Where a line contains the word "computer", copy that line from the records below.

(Extracted data)

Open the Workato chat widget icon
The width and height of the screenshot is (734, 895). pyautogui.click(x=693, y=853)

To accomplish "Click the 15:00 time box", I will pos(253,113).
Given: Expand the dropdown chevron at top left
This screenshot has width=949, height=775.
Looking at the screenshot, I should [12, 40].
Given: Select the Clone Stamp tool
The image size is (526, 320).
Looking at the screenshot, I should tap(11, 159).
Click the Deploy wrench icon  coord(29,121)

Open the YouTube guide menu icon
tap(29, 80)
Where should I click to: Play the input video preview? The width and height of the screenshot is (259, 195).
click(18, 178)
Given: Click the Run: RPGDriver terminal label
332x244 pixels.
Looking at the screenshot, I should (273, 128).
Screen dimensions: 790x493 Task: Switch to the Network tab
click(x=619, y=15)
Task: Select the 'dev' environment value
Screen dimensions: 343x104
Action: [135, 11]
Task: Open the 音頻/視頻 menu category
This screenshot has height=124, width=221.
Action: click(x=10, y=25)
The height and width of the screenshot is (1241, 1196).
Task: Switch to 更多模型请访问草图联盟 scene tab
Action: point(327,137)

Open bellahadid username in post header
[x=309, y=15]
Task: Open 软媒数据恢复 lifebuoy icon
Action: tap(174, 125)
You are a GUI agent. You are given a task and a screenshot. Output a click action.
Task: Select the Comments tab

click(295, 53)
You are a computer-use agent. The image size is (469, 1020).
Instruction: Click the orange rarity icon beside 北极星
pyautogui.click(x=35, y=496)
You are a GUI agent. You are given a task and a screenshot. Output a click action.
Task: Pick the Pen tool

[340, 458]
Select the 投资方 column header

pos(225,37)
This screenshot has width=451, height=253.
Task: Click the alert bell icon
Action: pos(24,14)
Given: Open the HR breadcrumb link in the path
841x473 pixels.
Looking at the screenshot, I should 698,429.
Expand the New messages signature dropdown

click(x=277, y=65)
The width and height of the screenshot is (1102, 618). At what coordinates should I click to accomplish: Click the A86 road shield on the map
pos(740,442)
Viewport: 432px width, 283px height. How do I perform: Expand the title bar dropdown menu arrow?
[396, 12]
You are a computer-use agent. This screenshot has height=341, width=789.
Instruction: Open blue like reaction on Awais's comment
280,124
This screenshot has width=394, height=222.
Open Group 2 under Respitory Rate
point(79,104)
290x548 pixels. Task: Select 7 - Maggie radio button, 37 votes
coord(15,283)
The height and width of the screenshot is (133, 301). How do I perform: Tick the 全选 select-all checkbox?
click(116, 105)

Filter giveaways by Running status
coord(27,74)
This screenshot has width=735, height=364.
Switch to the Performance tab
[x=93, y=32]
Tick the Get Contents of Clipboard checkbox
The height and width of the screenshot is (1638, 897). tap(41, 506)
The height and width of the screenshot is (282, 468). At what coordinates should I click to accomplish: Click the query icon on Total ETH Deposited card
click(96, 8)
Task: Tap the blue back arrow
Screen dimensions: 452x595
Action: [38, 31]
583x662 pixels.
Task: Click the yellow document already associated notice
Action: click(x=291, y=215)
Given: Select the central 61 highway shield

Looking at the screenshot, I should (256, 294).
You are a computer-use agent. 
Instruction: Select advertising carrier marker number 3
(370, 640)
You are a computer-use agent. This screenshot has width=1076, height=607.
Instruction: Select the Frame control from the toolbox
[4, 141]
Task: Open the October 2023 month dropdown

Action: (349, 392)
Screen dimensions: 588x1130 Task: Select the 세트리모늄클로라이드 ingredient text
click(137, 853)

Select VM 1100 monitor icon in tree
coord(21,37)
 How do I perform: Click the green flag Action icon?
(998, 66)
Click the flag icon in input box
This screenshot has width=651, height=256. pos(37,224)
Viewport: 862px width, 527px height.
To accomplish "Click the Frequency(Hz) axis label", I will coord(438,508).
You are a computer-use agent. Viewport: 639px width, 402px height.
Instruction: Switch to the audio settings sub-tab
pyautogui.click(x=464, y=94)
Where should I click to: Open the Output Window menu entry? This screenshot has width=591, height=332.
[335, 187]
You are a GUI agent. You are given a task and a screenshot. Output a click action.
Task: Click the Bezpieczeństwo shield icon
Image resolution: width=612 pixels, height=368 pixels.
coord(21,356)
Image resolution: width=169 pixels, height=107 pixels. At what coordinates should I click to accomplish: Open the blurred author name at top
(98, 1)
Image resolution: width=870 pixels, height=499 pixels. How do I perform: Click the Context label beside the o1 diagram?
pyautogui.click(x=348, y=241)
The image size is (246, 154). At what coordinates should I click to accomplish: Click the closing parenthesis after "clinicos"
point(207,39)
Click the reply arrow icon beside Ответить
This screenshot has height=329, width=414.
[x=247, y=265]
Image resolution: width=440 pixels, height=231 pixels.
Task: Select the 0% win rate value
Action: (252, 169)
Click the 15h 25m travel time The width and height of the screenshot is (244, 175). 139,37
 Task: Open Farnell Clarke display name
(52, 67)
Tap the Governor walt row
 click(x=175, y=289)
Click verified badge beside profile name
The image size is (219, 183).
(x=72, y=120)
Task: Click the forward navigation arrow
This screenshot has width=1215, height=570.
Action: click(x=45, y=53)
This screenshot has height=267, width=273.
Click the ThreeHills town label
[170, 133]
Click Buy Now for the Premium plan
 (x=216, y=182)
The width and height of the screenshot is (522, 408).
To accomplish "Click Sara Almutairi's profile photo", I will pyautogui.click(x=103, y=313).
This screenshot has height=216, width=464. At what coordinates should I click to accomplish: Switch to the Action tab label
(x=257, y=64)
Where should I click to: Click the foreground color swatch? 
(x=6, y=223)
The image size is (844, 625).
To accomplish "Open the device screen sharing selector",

(End Extracted data)

Response box
You are a computer-use agent. The image size is (469, 1020).
You are a computer-use agent. This screenshot has height=341, width=789.
You are a computer-use agent. 
You are a computer-use agent. This screenshot has width=1076, height=607.
You are a computer-use agent. Viewport: 639px width, 402px height.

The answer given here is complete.